━━ TEXTO SELECCIONADO ━━
Este recurso, además, tiene mucho que ver con el estilo literario del autor madrileño. Confesado admirador de Cervantes -al que alude en alguna ocasión- deleita nuestros paladares estéticos con una prosa fluida, cuidada y entregada a la acción de la novela. Los personajes conversan frecuentemente mostrando sus intenciones, ajenos a las bagatelas y presentando cierta afección, como, por otra parte, no cabía esperar otra cosa, solo en los diálogos amorosos entre Macías y Elvira.

El ambiente medieval escuda también las propias “profesiones” de los personajes, desde el pajecillo al trovador, el guardián o los altos cargos se vertebran en el ambiente cortesano del Doliente. Sin embargo, es notoria también la poca evolución psicológica de los personajes, excepción hecha, quizá, de Elvira -cuyo final es, dicho sea de paso, también muy fiel al espíritu literario de la época-. En efecto, Macías está enamorado y así permanecerá y concluirá sus días, pero -como destacan los críticos- ni las acciones de los personajes más viles perturbarán sus sentimientos para bien o para mal.

Las acciones caballerescas que hace algunos meses vimos en Ivanhoe aparecen también, no tanto por herencia de Walter Scott como del natural desarrollo de la acción: si el destino marca las acciones de los protagonistas sin que éstos puedan eludirla, no importa quién defienda a la dama de marras que, exenta de culpa o no -muestra no tan exagerada como en Don Álvaro o la fuerza del sino-, sucumbirá irremediablemente a este.

Estamos, por todo ello, ante una novela muy bien configurada que, si bien fue publicada en cuatro entregas, acusa cierta herencia del folletín, desplazando en múltiples ocasiones el final de cada capítulo a lo que sucederá en el siguiente.
━━━
━━ MATERIAL DE TRABAJO ━━
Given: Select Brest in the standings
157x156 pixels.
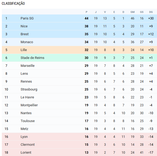Looking at the screenshot, I should [24, 34].
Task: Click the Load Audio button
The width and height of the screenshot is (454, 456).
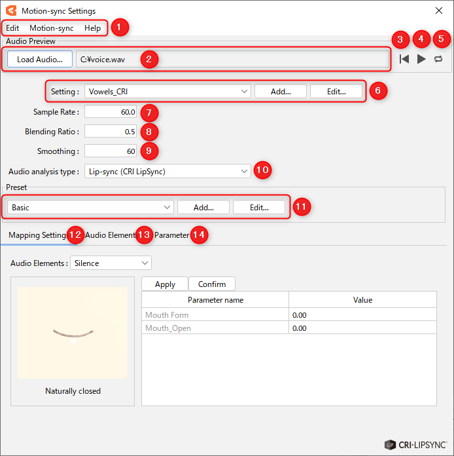Action: tap(40, 59)
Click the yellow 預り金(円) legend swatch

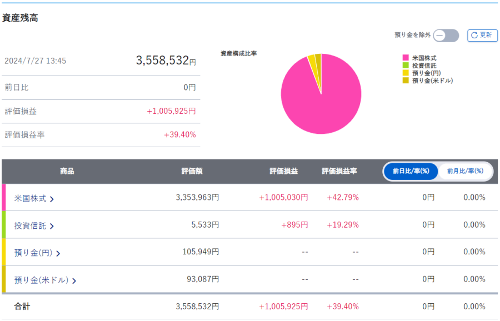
━━━
Transcribe del texto seleccionado, sin cambiar nada, el pasaje que va desde "Estamos, por todo" hasta "en el siguiente.", ambos incluidos.

→ RESPUESTA AL EJERCICIO:
Estamos, por todo ello, ante una novela muy bien configurada que, si bien fue publicada en cuatro entregas, acusa cierta herencia del folletín, desplazando en múltiples ocasiones el final de cada capítulo a lo que sucederá en el siguiente.